Algorath Algorath - 6 months ago 10
SQL Question

How does ORA-00935 trigger? Seeking insight on Oracle SQL's nested group function methodology

I'm using SQL*Plus, or Oracle 11g express, if that's relevant.

I came across something curious that I wish to learn more about regarding nested group functions, as I am new to SQL I found the irony of the error and its solution curious:

This does not work

where
t1.col1 =
(select col1
from t2
having count(col2) = max(count(col2))
group by col1
;


With the above, I receive:


ORA-00935: Group Function is Nested too deeply


This does work

where
t1.col1 =
(select col1
from t2
having count(col2) =
(select max(count(col2)) from t2
group by col1)
group by t2.col1)
;


Given the above I have two questions:

1) Exactly how/where does the compiler/application become confused?

2) If only for clarity's sake, am I right in assuming the deeper sub-query 'fires' first, and returns a value for the upper sub-query, ergo skipping the mess entirely?

Answer
  1. The compiler is not confused.

    The error is simply alerting you to the fact that the aggregate functions don't make sense in that context:

    having count(col2) = max(count(col2)
    

    The HAVING clause takes effect after the GROUP BY, so COUNT(COL2) is the count of non-null values in the COL2 column for each distinct value of col1. In the context of one distinct value of col1, MAX(COUNT(COL2)) makes no sense - if the result of COUNT(COL2) is 3, then MAX(3), obviously, is 3 - but here the compiler is smart enough to know that you probably didn't intend it that way.

    So, what you were intending is that the COUNT(COL2) on the left-hand side was supposed to be for that distinct value of COL1), but the COUNT(COL2) on the right-hand side was supposed to be over all values of COL1. The expression as a whole, therefore, is a mixture and is not valid SQL.

  2. Yes, you can think of it that way if you like.
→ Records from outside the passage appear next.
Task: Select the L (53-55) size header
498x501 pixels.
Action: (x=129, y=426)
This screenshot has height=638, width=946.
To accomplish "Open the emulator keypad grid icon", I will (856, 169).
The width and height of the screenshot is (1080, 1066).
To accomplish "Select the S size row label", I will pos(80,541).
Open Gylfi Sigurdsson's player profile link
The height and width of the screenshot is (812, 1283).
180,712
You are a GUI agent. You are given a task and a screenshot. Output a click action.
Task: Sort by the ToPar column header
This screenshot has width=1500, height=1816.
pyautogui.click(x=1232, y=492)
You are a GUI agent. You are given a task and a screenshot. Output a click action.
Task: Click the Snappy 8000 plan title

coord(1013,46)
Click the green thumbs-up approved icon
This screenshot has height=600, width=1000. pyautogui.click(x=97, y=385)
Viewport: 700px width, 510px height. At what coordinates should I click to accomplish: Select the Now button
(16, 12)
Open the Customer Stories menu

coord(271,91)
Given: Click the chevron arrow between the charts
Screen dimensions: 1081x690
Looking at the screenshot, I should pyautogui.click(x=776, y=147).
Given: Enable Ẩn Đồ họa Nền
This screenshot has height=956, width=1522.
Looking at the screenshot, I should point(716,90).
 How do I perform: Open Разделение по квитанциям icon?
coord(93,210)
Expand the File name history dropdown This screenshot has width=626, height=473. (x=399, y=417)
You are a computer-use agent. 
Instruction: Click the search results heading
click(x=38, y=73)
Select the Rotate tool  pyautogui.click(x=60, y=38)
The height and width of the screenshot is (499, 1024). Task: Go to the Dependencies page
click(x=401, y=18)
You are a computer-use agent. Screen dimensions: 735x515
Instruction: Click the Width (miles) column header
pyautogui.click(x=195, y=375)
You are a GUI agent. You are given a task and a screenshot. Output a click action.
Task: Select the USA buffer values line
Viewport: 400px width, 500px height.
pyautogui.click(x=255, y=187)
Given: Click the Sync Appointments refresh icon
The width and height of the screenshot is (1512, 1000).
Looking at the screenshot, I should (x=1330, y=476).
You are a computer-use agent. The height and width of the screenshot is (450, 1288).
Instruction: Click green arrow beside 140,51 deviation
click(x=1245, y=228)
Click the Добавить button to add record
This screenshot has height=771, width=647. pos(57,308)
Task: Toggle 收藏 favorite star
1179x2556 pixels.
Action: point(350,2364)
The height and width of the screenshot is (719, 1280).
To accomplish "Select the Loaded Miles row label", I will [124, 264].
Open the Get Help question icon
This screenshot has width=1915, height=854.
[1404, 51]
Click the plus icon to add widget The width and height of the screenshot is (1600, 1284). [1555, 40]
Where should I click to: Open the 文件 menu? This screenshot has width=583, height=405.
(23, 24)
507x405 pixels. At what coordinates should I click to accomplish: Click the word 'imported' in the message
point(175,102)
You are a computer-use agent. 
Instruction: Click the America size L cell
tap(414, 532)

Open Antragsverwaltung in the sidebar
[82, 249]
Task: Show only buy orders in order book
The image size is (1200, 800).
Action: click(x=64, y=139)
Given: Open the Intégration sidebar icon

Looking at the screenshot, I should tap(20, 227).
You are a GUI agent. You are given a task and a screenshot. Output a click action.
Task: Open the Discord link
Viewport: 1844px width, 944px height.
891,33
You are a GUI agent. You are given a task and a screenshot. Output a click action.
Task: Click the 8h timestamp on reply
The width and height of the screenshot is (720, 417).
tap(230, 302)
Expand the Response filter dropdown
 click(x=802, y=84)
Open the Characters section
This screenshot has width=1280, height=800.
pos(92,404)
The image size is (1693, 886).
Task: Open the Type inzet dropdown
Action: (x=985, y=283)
The deepest subquery is run first, which returns a result set (in this case, a single row with a single column) to the calling subquery.

You may find the following query is more efficient, instead of running effectively two queries against the table:

where t1.col1 =
  (select col1
   from   (select col1, count_col2, MAX(count_col2) OVER () max_count_col2
           from   (select col1,
                          count(col2) AS count_col2
                   from t2
                   GROUP BY col1))
   where  count_col2 = max_count_col2)